Promoção ou jornalismo? Difícil responder, diante dos dois programas sobre Chico Xavier exibidos na Globo News e das inúmeras referências ao filme dirigido por Daniel Filho, feitas em colunas do jornal O Globo, nos últimos dias.

Um comercial do filme, exibido ontem (quarta-feira, 31/3/2010), no intervalo do segundo Arquivo N sobre Chico Xavier, sugere operação de marketing bem orquestrada, tendo por objetivo diluir a fronteira entre a versão ficcional que estréia amanhã (sexta-feira, 2/4/2010) e o personagem real. Por outro lado, evidencia os benefícios promocionais de um filme produzido pela Globo Filmes, contando com o beneplácito do jornal O Globo, dos canais da Rede Globo e da Globosat.

O fato de estar sendo celebrado o centenário de nascimento de Francisco Cândido Xavier pode servir de justificativa, sem dúvida, para o jornalismo tratar dele. Nesse caso, seria preciso reconhecer o profissionalismo e competência dos produtores, aprontando o filme para estrear em 2 de abril, dia exato em que Chico Xavier completaria 100 anos.

No Arquivo N exibido ontem, roteirizado e editado por Gustavo Cascon, fica clara a maneira como, ao menos a partir de 1979, a Globo investiu na legitimação nacional do médium, e na divulgação do espiritismo, contando para isso com a contribuição de compositores e intérpretes célebres. A declaração de Roberto Carlos na abertura dá o tom meloso dos depoimentos sobre Chico Xavier e das entrevistas dele próprio: “Esse é um programa de amor. Um homem chamado ‘amor’. Um homem que eu aprendi a amar através da minha vida.” No fim do primeiro bloco, para completar, ele canta “Ave Maria”.

Segundo o próprio jornalista Nei Gonçalves Dias, a entrevista dada a ele por Chico Xavier, exibida no Fantástico em 1979, teria traçado “para o resto da vida o perfil de Chico Xavier”, na ocasião sofrendo de angina, “e quase agônico em Uberaba”.

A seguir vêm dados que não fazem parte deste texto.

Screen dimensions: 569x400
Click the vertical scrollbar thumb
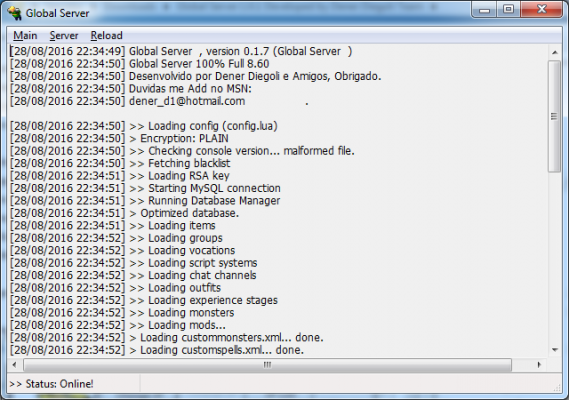(554, 117)
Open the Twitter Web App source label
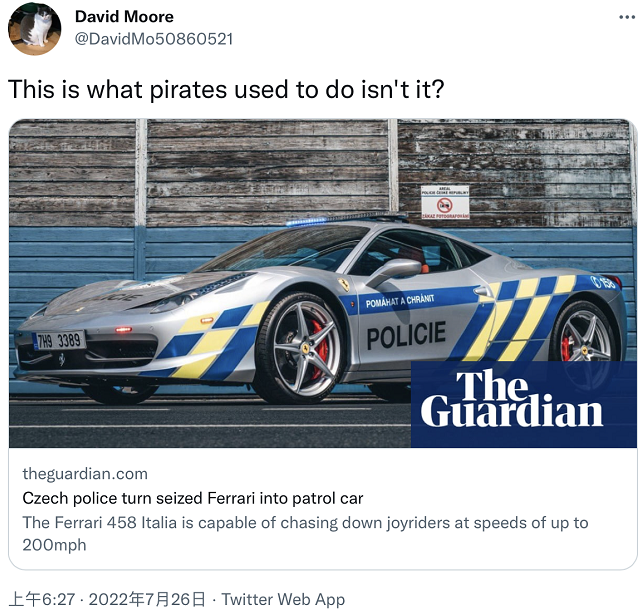This screenshot has height=612, width=643. click(283, 599)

Nos anos seguintes, outros programas da Globo continuaram a cultivar o mito. Em 1980, Chico Xavier volta a ser entrevistado, desta vez por Glória Menezes, em um Sexta Super Especial, parte de uma inacreditável campanha para que fosse indicado ao prêmio Nobel da Paz. A atriz parece fingir que se emociona durante a gravação e chega a ter o seguinte diálogo: “Como você vê o sexo entre o homem e a mulher?” A resposta  fala por si, ilustrando as banalidades de que o entrevistado é capaz: “Vejo o ato sexual na condição de uma união sublimada do amor entre o homem e a mulher.” Coroam o programas, a leitura por Tony Ramos e Glória Menezes de textos psicografados por Chico Xavier. No encerramento, não poderia faltar uma música de Gilberto Gil dedicada ao médium, cantada por Elis Regina.

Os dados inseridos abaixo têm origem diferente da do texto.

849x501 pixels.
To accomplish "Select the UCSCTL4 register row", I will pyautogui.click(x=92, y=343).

Em 1983, com o título de Um Infinito amor, o programa Caso Verdade dramatiza episódios da vida de Chico Xavier, com Lúcio Mauro no papel do médium. As breves cenas incluídas no Arquivo N parecem o rascunho de algo ainda por fazer.

Passados quase 20 anos, surge agora Chico Xavier, dirigido por Daniel Filho. Será mais um elo dessa corrente de divulgação do espiritismo? Ou apenas uma operação comercial? Não tendo visto o filme, seria precipitado fazer qualquer comentário. Espero poder ir ao cinema amanhã e escrever a respeito até o fim da sexta-feira da Paixão.